Waltz afirmou que os EUA prenderam Maduro e sua esposa, Cilia Flores, porque ambos são “narcotraficantes” e que o processo legal seria seguido, sem a intenção de ocupar ou declarar guerra à Venezuela.
A operação provocou críticas de diversos países, incluindo Rússia e China, que a classificaram como uma “agressão armada”. Ambas as nações destacaram que tal ação viola a soberania da Venezuela, lembrando que um presidente dos EUA precisa de autorização do Congresso para declarar guerra.
O porta-voz chinês também condenou os EUA, afirmando que nenhum país deve agir como “a polícia do mundo”. A acusação de que Maduro liderava o Cartel de los Soles, um grupo acusado de tráfico de drogas, foi central para a justificativa do ataque.
O secretário-geral da ONU, António Guterres, expressou sua preocupação com a operação, destacando a importância de respeitar a Carta da entidade e os princípios internacionais que garantem a paz e a soberania dos estados.
A mensagem de Guterres, lida por sua subsecretária-geral, Rosemary DiCarlo, pediu o respeito pela independência política e a integridade territorial da Venezuela, afirmando que o uso da força deve ser evitado e que o direito internacional deve prevalecer.

Maduro e Cilia Flores foram levados a Nova York para enfrentar uma audiência federal, onde serão formalmente acusados de envolvimento em atividades criminosas. A expectativa é de que o juiz determine que eles permaneçam presos enquanto aguardam o julgamento. A Rússia criticou a detenção, pedindo a libertação imediata de Maduro, alegando que ele foi “sequestrado” de forma ilegal.
Moscou também atacou a aplicação seletiva das leis internacionais pelos EUA, argumentando que o ataque a Maduro e as mortes decorrentes da operação representam um retrocesso na ordem internacional. O diplomata russo Vasily Nebenzya comparou a ação a uma tentativa de restauração da dominação dos EUA, usando a força e ignorando as normas legais internacionais.

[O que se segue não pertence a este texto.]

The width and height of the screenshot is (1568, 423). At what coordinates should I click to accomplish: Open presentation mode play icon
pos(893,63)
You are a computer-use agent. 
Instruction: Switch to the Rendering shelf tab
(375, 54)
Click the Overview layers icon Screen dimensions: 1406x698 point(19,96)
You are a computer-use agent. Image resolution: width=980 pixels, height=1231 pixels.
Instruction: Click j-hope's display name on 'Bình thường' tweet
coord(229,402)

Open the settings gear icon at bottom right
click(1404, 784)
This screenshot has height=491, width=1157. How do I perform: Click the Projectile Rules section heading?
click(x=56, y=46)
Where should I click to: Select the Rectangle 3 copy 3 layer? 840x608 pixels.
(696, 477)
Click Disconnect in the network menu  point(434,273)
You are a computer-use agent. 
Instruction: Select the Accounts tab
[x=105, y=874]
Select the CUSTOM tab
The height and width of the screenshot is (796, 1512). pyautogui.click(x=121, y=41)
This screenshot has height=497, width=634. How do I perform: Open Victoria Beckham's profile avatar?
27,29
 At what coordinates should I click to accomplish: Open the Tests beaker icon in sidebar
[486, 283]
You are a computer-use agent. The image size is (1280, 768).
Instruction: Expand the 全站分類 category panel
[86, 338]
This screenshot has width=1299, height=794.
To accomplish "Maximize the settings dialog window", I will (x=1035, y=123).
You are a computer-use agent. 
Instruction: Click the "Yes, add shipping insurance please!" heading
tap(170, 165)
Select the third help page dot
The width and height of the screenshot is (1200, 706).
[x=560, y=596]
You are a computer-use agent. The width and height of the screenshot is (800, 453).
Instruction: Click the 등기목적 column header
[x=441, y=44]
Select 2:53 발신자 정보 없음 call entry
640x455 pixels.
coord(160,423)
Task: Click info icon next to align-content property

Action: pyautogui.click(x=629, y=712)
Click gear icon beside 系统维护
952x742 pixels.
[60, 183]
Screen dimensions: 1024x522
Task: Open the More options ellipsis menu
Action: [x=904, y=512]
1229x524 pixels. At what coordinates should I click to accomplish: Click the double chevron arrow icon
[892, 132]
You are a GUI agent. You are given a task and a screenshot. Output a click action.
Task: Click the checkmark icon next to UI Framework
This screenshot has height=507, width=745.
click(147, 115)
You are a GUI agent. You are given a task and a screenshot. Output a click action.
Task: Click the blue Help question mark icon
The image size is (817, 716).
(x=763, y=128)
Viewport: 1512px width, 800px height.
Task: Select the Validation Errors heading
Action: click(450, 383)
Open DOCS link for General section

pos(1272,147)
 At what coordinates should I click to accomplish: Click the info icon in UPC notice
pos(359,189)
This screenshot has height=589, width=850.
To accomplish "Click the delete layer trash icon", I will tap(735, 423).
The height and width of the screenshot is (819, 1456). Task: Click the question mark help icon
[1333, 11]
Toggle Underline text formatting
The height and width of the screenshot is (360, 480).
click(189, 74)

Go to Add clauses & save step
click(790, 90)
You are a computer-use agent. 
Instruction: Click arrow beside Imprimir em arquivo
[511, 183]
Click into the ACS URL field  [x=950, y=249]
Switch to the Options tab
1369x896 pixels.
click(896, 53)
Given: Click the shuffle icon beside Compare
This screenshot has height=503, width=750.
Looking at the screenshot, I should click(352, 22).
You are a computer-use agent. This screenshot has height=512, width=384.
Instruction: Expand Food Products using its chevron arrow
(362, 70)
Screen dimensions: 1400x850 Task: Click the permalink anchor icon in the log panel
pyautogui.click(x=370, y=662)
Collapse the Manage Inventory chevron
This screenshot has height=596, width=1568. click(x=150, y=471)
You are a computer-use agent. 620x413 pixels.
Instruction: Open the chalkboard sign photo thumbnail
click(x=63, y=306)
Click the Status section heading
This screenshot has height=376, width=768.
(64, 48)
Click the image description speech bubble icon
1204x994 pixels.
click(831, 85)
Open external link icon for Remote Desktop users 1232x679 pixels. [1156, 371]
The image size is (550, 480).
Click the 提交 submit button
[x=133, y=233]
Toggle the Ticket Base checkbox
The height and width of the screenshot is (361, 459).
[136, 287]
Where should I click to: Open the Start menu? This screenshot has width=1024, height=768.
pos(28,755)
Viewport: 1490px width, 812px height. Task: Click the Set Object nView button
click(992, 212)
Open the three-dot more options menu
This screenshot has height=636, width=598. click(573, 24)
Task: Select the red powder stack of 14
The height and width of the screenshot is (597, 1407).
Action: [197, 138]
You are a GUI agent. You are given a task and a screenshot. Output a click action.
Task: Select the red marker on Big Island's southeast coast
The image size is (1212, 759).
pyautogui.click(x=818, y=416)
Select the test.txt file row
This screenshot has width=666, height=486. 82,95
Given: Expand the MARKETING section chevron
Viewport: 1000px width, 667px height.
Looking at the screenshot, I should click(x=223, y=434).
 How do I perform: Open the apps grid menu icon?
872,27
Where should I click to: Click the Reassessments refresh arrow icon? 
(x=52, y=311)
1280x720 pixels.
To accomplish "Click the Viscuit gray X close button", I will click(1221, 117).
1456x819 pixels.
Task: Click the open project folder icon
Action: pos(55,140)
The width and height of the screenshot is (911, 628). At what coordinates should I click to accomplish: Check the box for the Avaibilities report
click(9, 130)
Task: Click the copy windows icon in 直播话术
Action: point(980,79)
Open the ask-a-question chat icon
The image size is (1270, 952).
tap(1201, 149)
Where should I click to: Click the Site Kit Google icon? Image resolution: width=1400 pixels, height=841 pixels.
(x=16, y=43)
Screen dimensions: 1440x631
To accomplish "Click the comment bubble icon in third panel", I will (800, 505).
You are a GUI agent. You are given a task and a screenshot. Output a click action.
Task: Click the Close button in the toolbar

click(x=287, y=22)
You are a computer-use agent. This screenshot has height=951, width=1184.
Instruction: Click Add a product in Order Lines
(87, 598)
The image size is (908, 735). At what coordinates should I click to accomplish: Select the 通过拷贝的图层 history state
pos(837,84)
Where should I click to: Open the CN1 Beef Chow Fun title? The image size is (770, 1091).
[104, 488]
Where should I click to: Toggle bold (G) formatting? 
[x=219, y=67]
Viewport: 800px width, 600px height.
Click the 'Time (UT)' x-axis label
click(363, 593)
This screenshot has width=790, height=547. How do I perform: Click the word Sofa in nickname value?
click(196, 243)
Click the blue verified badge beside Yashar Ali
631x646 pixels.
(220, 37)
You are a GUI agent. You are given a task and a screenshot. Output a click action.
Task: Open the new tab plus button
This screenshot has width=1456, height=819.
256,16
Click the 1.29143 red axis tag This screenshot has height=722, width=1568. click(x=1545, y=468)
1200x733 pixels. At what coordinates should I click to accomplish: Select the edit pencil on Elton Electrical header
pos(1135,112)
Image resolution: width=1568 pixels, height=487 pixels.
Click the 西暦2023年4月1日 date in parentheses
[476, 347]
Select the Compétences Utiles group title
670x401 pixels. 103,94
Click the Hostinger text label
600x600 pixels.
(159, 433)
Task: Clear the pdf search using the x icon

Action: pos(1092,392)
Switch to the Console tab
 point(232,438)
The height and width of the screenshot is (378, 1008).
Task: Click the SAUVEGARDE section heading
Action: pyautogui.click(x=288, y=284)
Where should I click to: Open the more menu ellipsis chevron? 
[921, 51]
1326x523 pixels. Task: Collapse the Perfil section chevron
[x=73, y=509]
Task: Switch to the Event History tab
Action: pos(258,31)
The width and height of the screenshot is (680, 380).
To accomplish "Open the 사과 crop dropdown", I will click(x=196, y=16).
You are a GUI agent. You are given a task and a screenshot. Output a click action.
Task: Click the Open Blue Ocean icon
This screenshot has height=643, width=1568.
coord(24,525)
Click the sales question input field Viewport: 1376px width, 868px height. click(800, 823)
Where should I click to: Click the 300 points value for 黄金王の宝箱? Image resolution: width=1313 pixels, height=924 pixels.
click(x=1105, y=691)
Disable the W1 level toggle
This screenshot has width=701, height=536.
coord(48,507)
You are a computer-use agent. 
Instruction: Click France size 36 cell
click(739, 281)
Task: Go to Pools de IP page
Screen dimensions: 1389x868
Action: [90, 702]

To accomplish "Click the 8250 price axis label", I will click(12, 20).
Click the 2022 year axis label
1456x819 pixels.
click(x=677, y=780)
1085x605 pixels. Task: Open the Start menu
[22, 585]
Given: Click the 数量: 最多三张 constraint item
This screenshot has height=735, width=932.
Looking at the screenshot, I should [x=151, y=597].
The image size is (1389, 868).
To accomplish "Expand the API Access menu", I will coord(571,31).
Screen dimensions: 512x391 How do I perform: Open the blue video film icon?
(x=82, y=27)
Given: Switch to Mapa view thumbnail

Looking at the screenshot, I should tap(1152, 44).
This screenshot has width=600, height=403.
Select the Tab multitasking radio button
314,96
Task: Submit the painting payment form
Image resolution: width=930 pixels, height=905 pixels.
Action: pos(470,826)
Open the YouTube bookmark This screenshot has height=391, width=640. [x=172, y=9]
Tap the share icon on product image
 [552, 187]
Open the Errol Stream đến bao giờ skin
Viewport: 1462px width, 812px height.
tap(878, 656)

O Brasil, embora não seja membro do Conselho de Segurança, também se manifestou criticando a ofensiva dos EUA. O presidente Lula, que já havia se posicionado contra a ação militar, reforçou sua condenação. A situação continua a gerar tensões, com a comunidade internacional dividida sobre a legalidade da operação e suas repercussões para a política global.